My 10yr old firmly believes. It's surprising because he's very logical in many ways. He is absolutely scathing about the teachings of his CofE school and firmly atheist. But he does believe in FC. Not in a pretend to believe, hope it is true way. He does believe. I do worry a little bit about how he'll feel when he finds out because he's always loved the magic of Christmas so I've happily invested in it in the form of a dropped button on the hearth, a sleigh bell in the fire ash and so on. He cites these events as proof and writes lovely letter to FC with conviction in his existence.

He is one of only two children on his class who still believes afaik. Apparently the non believers have their stockings filled by parents.

CornishTiger · 18/09/2021 13:53

I just asked my 9 year old. What do you think about Father Christmas. She said what do you mean. I said who is Father Christmas. A person ( she said with a smile). So I asked and who is that person. She said Mummy. I said that’s cool but who do you think Father Christmas is to your little brother. Oh definitely Father Christmas in the North Pole and laughed.

I then asked her how long she had known mummy didn’t it and she said dunno years. I asked her if remembered when she first realised. She said no. Then I asked if she was annoyed we’d lied to her and she said no you were doing it as it’s special and makes it fun. I won’t tell (little brother)

choli · 18/09/2021 13:53

I don’t think many 9 yo s really believe, they just go along with it to please their parents and ensure they get some presents!
I agree completely. As kids that age we used to joke about pretending to believe to make our parents happy!

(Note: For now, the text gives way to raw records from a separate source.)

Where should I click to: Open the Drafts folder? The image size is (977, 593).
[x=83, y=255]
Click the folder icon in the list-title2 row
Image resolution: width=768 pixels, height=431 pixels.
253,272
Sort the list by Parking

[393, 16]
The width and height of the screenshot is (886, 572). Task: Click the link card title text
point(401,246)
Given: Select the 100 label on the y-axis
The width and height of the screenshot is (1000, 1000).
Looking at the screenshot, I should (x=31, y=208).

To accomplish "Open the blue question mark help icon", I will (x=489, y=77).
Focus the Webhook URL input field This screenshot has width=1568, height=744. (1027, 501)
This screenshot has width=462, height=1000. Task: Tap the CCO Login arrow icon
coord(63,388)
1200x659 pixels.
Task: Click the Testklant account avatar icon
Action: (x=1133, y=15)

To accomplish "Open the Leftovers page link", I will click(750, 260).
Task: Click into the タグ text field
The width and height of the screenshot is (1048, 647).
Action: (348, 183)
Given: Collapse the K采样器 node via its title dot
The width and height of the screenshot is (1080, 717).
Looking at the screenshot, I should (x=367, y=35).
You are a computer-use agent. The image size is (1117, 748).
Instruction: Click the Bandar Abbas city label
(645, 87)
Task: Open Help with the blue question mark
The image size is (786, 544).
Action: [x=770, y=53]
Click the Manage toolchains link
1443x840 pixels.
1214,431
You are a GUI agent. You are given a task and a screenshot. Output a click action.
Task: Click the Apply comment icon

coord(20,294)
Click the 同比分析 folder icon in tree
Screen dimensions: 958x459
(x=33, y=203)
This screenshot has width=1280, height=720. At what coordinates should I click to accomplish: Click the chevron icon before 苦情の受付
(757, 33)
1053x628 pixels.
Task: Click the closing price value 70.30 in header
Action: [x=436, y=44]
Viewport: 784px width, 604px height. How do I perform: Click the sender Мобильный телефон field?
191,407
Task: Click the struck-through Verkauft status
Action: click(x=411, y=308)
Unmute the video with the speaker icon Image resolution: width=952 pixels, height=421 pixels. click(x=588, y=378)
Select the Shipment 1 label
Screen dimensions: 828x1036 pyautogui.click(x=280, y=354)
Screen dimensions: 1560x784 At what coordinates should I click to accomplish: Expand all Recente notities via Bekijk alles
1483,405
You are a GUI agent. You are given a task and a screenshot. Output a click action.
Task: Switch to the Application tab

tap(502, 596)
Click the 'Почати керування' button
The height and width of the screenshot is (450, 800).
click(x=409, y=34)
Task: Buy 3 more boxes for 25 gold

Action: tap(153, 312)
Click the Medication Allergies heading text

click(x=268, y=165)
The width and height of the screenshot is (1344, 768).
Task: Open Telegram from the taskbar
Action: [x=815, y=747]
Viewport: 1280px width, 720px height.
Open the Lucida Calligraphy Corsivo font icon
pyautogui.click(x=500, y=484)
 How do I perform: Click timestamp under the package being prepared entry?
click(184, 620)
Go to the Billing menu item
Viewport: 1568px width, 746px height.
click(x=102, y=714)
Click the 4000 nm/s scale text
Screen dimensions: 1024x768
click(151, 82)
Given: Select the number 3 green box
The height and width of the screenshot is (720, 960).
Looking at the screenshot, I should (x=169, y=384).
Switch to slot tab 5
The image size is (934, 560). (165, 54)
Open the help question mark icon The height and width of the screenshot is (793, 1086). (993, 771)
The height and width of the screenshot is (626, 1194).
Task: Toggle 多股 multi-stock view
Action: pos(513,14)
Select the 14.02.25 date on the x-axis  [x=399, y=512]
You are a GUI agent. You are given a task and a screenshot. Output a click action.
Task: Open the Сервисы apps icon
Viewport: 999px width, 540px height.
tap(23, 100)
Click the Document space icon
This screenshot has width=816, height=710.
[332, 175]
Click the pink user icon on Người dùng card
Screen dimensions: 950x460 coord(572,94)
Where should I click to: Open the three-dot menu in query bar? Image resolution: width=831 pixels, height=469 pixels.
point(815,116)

CrotchetyQuaver · 18/09/2021 13:54

If you don't believe, you don't receive! Usually shuts them up haha

choli · 18/09/2021 15:03

@CrotchetyQuaver

If you don't believe, you don't receive! Usually shuts them up haha
Great strategy if you want to teach your kids to lie to you.
CraftyGin · 18/09/2021 15:05

My DCs never believed in FC - ever. We didn't bring them up that way.

Equimum · 18/09/2021 16:38

My son is nearly 9 and I know that he doesn't fully believe, but he still plays along. He was told a couple of years ago by a boy in his class, and at the time, I just said that Santa is real to everyone who believes.